Âgés de 41 et 72 ans, Cécile et Jacques ont été arrêtés le 7 mai 2022, alors qu’ils étaient en voyage touristique en Iran. Ils avaient été emprisonnés dans la tristement célèbre prison d’Evine, avant d’être condamnés en octobre 2025 à des peines de 20 et 17 ans de prison pour des accusations d’espionnage. Leurs conditions de détention avaient été dénoncées par la diplomatie française, qui les qualifiait d’arbitraires, assimilant certains aspects à de la torture.
Le ministre des Affaires étrangères, Jean-Noël Barrot, a détaillé que les deux ex-détenus avaient quitté Téhéran mardi à l’aube, escortés par le diplomate français dans un convoi sécurisé. Cette libération a été saluée par Emmanuel Macron, qui a exprimé son soulagement et remercié les autorités omanaises pour leur rôle essentiel dans cette issue favorable.
Anne-Laure Paris, la fille de Jacques, a partagé son émotion à l’annonce du retour imminent de son père et de Cécile, déclarant : « Nous sommes très émus. Nous attendons leur retour en France pour les serrer dans nos bras ». Cette attente, marquée par des années de détresse, arrive enfin à son terme.
Le ministre Barrot a reçu confirmation de la décision iranienne de libérer les deux Français dimanche soir, par son homologue, Abbas Araghchi. Ce dernier a expliqué que la situation géopolitique actuelle avait joué un rôle dans cette libération, suggérant que la pression internationale avait été un facteur déterminant.

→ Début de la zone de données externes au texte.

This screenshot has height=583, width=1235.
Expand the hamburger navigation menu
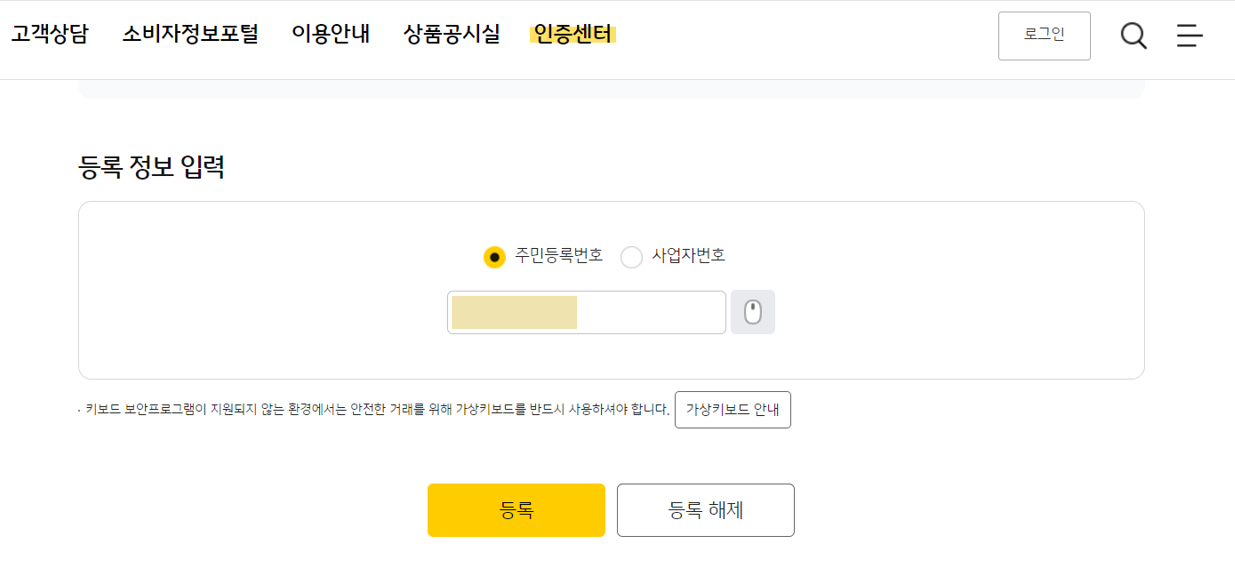click(1189, 36)
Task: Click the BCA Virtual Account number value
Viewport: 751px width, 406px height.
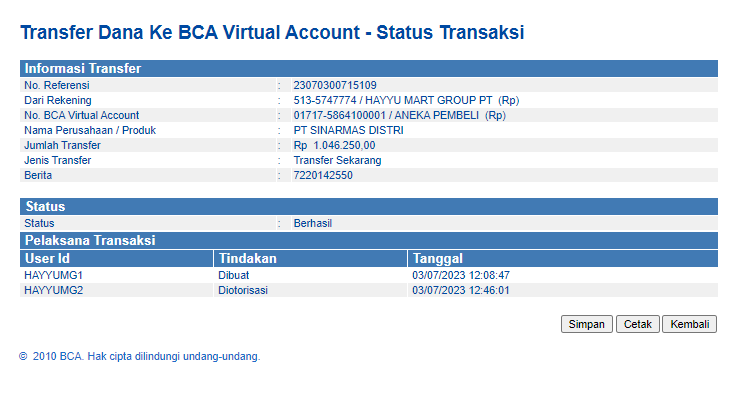Action: 399,115
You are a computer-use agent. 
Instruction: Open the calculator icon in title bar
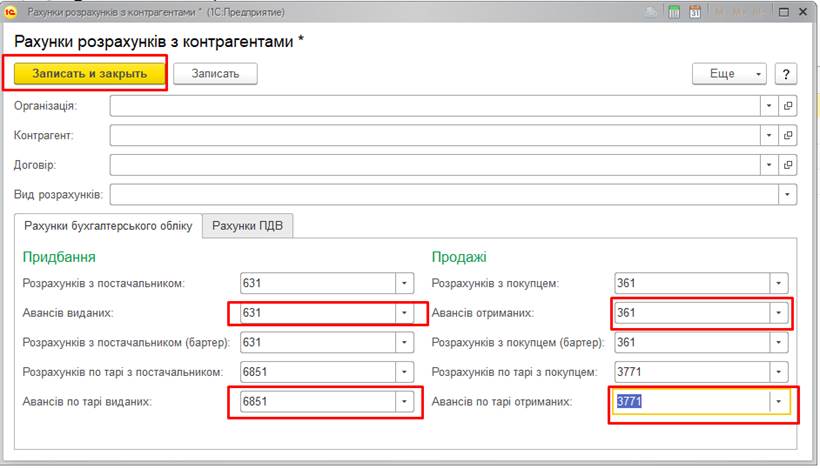coord(675,13)
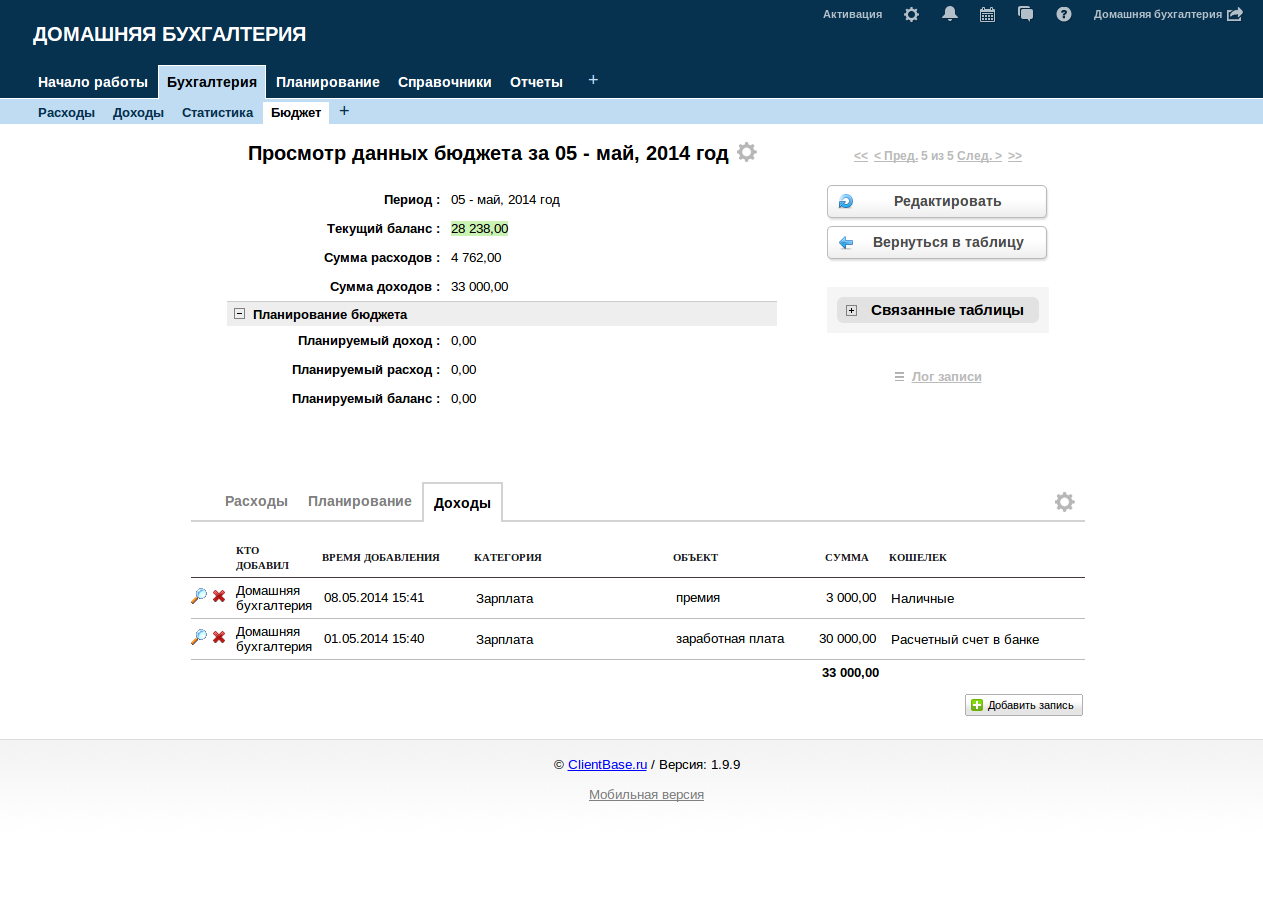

Il est à noter qu’il y avait eu des discussions autour d’un possible échange de prisonniers, notamment en lien avec Mahdieh Esfandiari, une Iranienne arrêtée en France pour des accusations liées au terrorisme. Bien que la France n’ait jamais confirmé un tel échange, la question a suscité des spéculations sur les enjeux diplomatiques en jeu.
Jean-Noël Barrot a insisté sur le fait que la libération de Cécile et Jacques n’avait pas été liée à des choix de politique étrangère, affirmant que la France avait agi avec intégrité et détermination. La classe politique française a exprimé son soutien et son unité face à cette épreuve, célébrant le retour de ces compatriotes avec une standing ovation au Parlement.
Dans un contexte où l’Iran multiplie les arrestations de citoyens occidentaux, utilisant souvent ces individus comme monnaie d’échange, la libération de Kohler et Paris souligne les tensions persistantes entre l’Occident et Téhéran. Les autorités françaises continuent de surveiller de près la situation des ressortissants détenus en Iran, alors que le pays traverse une période de turbulences politiques.
Le retour de Cécile Kohler et Jacques Paris ce mercredi marque une étape significative dans leurs vies après des années de détention. Les retrouvailles avec leurs proches s’annoncent chargées d’émotion, dans un climat de soulagement partagé par l’ensemble de la France.